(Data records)
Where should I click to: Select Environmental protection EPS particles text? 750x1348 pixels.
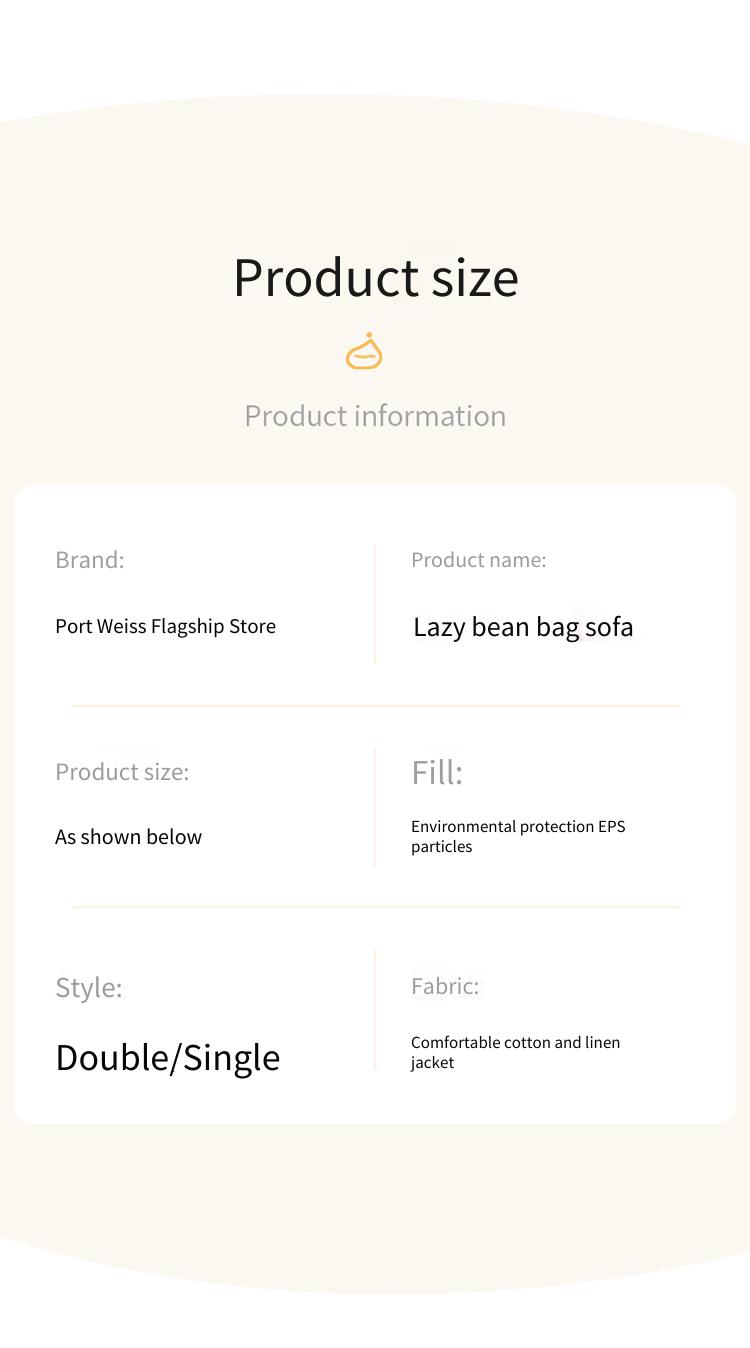pyautogui.click(x=518, y=836)
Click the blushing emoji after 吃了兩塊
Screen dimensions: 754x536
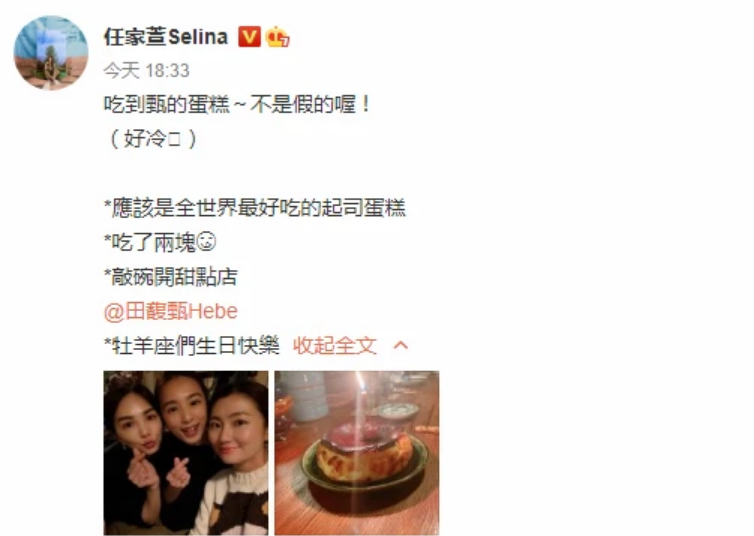tap(206, 242)
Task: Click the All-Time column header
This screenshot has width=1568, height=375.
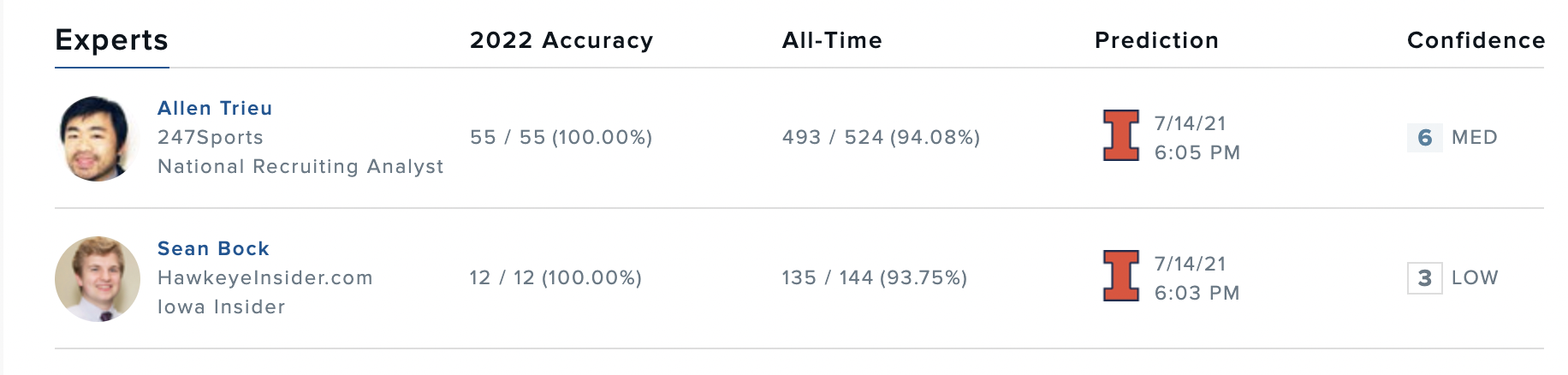Action: pos(832,40)
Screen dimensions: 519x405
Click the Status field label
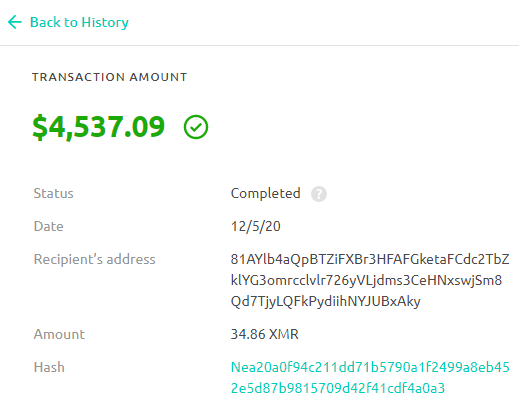coord(53,193)

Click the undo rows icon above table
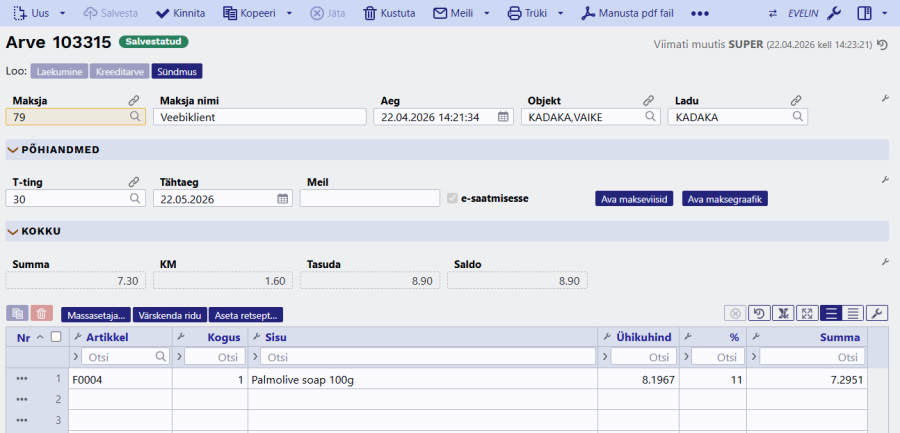(x=758, y=314)
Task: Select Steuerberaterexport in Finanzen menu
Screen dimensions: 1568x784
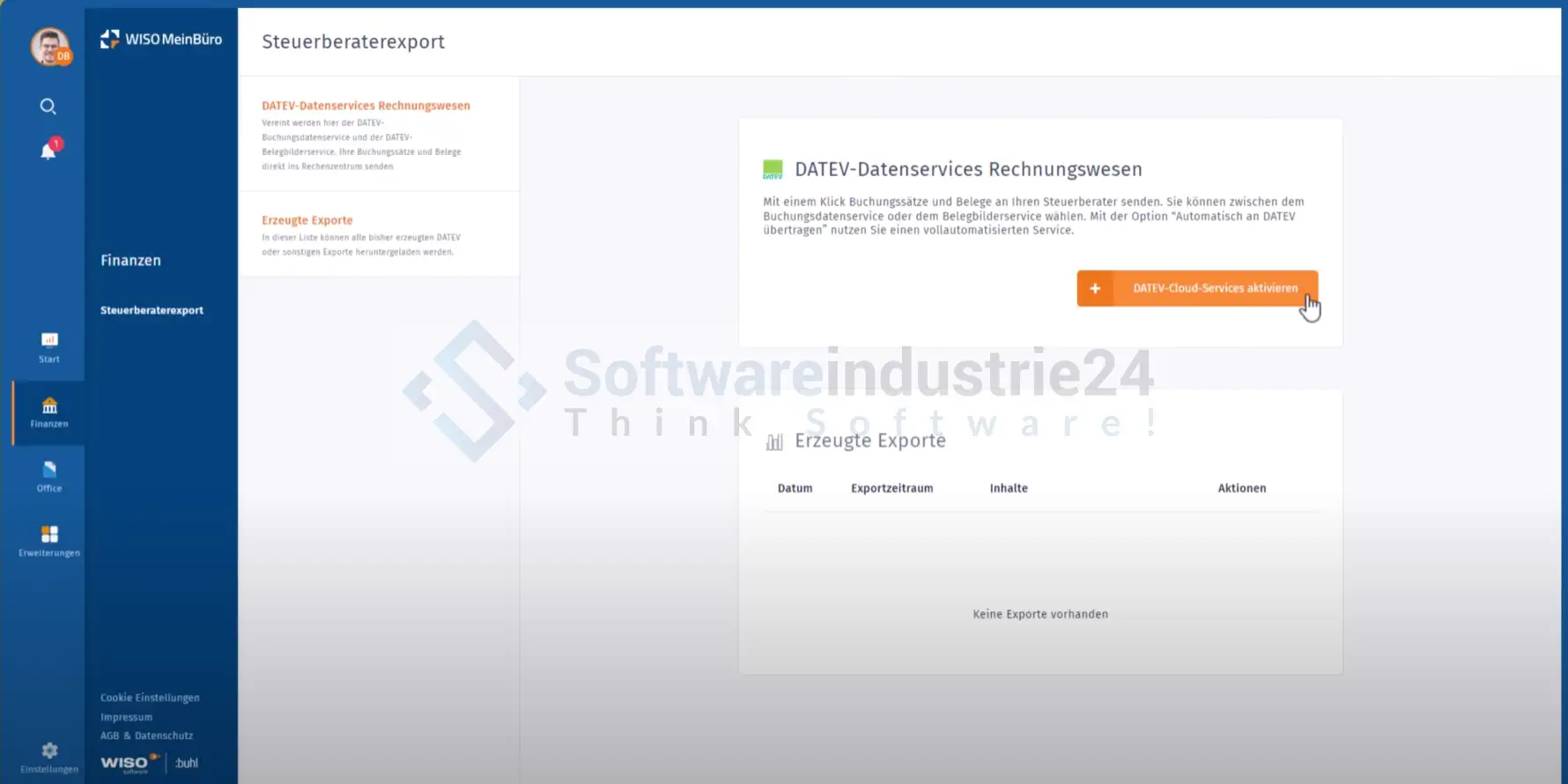Action: [x=152, y=310]
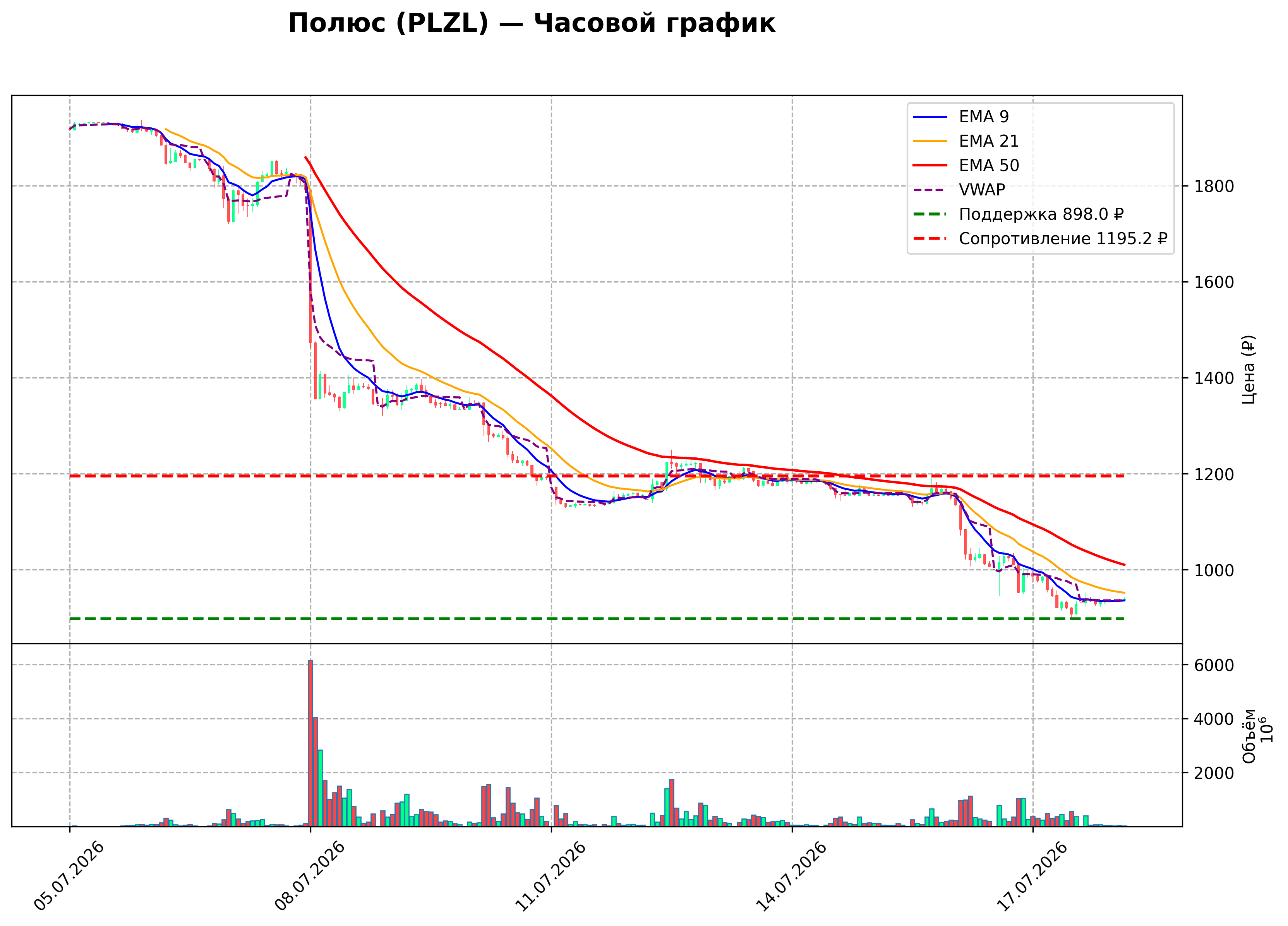Viewport: 1288px width, 926px height.
Task: Click the 11.07.2026 date axis label
Action: pyautogui.click(x=551, y=876)
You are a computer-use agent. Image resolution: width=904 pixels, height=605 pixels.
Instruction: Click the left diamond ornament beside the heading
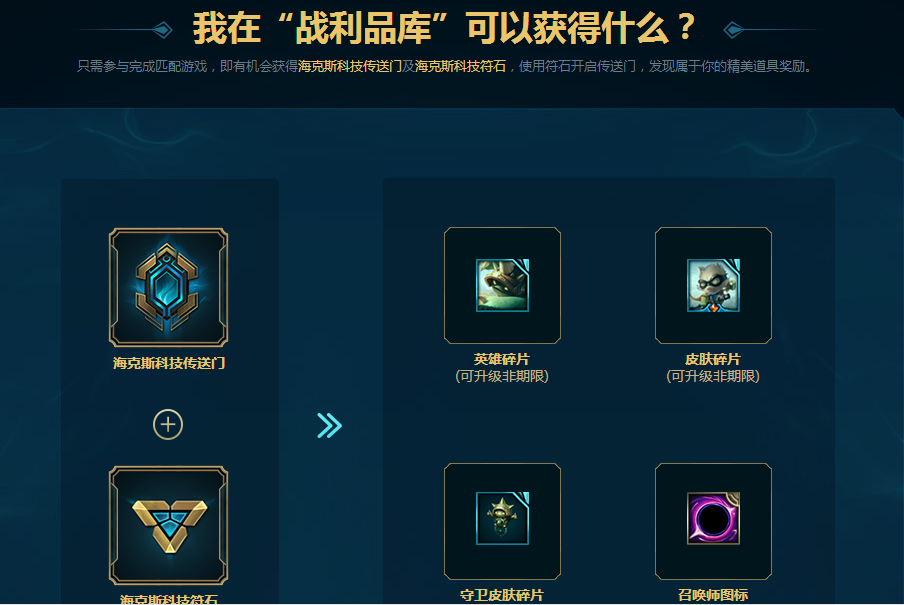pyautogui.click(x=163, y=29)
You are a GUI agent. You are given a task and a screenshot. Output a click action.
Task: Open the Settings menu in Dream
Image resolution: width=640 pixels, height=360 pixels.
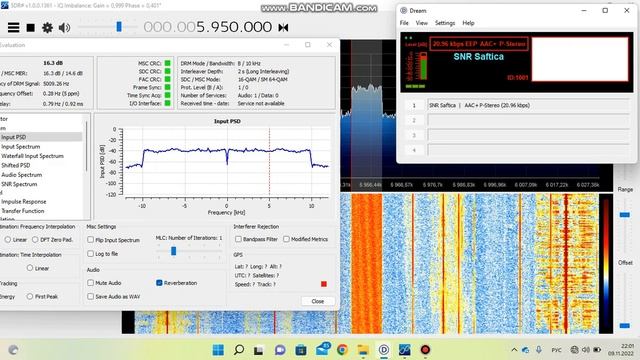445,23
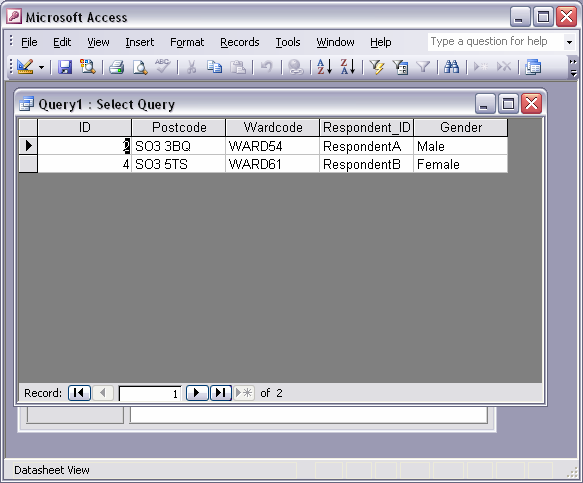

**WHAT IS BEING ASKED:** Excluding the pictures, restate the records above word for word.

**EXERCISE ANSWER:**
Where should I click to: Select Environmental protection EPS particles text? 750x1348 pixels.
pyautogui.click(x=518, y=836)
Click the blushing emoji after 吃了兩塊
Screen dimensions: 754x536
tap(206, 242)
Task: Click the All-Time column header
This screenshot has width=1568, height=375.
Action: pos(832,40)
Screen dimensions: 519x405
Click the Status field label
coord(53,193)

Click the undo rows icon above table
(x=758, y=314)
Task: Select Steuerberaterexport in Finanzen menu
Screen dimensions: 1568x784
Action: [x=152, y=310]
Viewport: 1288px width, 926px height.
Task: Click the 11.07.2026 date axis label
Action: pyautogui.click(x=551, y=876)
You are a computer-use agent. Image resolution: width=904 pixels, height=605 pixels.
Instruction: Click the left diamond ornament beside the heading
pyautogui.click(x=163, y=29)
You are a GUI agent. You are given a task and a screenshot. Output a click action.
Task: Open the Settings menu in Dream
Image resolution: width=640 pixels, height=360 pixels.
445,23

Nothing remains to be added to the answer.